Debo confesarte que mi relación con el sol es de un profundo amor, pero también de un profundo odio: nada arruina más mi simpatía innata que sentir el calor quemante sobre mi cabeza y las gotas de sudor cayendo sobre mi espalda. Los tacos van matando mis pies poco a poco, e intento caminar rápido para librarme de aquel infierno.
Finalmente, llego al paradero. ¡Qué deliciosa se siente la sombra, y esa pequeña brisa que acaricia mi rostro! No puedo esperar a llegar a mi casa, tirar los zapatos lejos y tomar un vaso gigante, ¡sólo de hielo!

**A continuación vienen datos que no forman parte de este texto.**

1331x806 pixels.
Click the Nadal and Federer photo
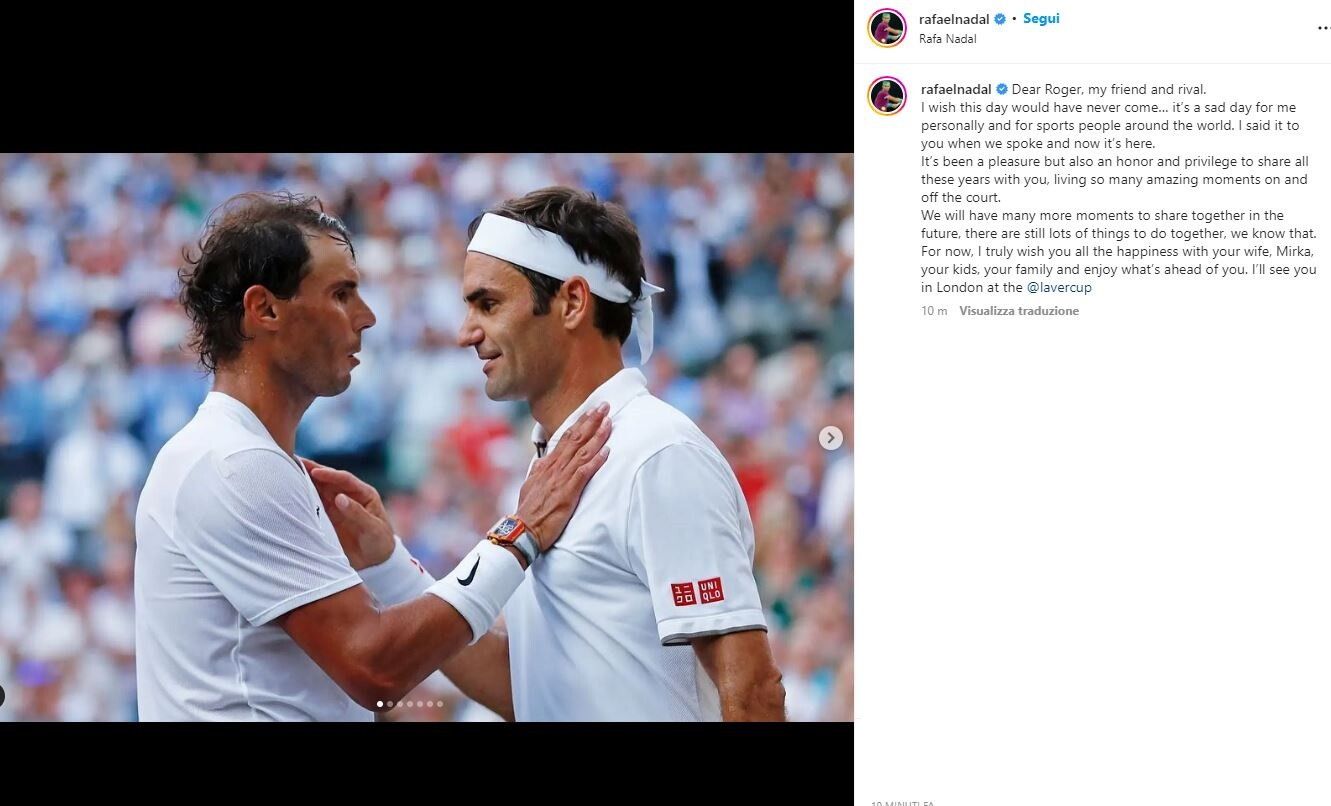pos(427,437)
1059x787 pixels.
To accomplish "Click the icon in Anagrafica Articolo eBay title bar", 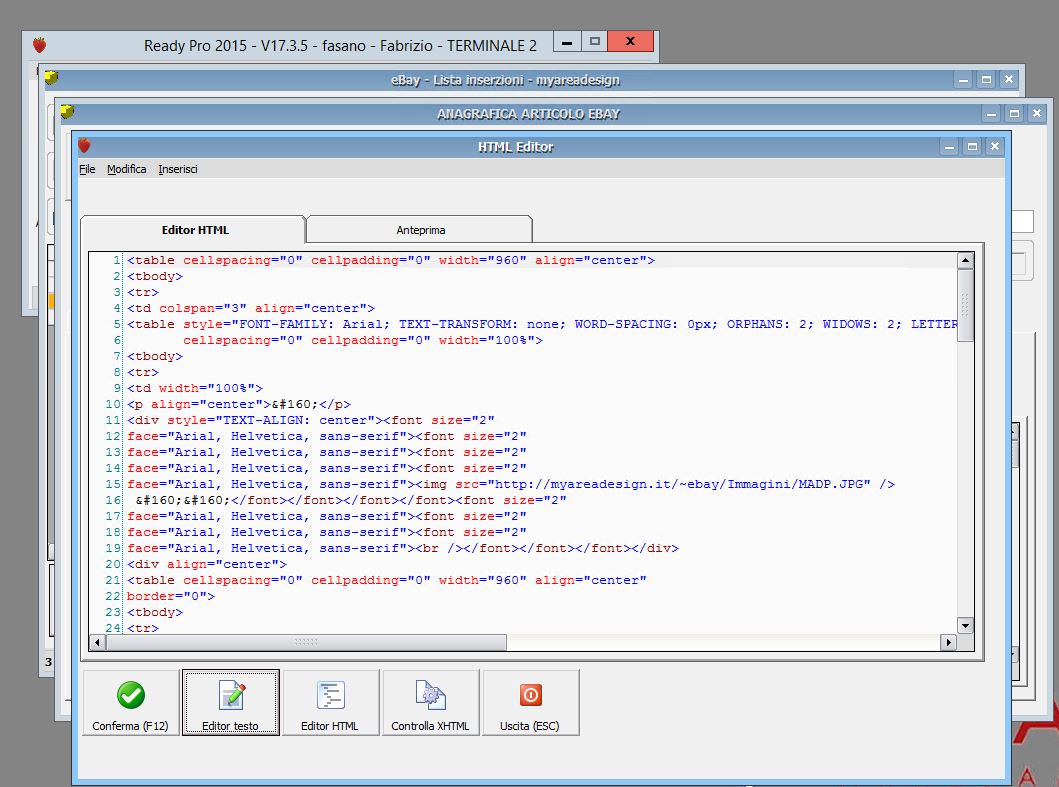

Me subo a la micro y me acomodo en uno de los pocos asientos que quedan disponibles. Comienzo a derretirme como gelatina hasta que, después de doblar en una curva, siento como todo el sol comienza a pegarme en la cara. ¡Qué terrible! ¿Dime, querida amiga, qué he hecho yo para merecer tal castigo? (no me respondas, ambas lo sabemos jajaja).
Me encanta viajar y disfrutar de los paisajes, incluso cuando se trata de la simple ciudad. Pero cuando te da todo el sol en la cara, se convierte en un infierno. No sólo no puedes ver nada y mueres de calor, sino que también vas con un ceño fruncido que te hace parecer señora amargada. Y peor aún: se te marcan más aquellas terribles líneas de expresión que con tanto esmero intentas hacer desaparecer.
¿Y qué me dices de los viajes más largos? Estamos hablando de horas y horas con el molesto sol. Entonces, claro, una comienza a buscar alternativas: intentas colocar un polerón en la ventana, o incluso, te tapas con una revista (yo hasta he pegado hojas de diario con cinta adhesiva). Si resulta, ¡bravo por ti! Pero procura tener un libro a mano, porque no lograrás ver nada a través de tu prenda de vestir.
Y tú, ¿odias viajar con el sol en la cara?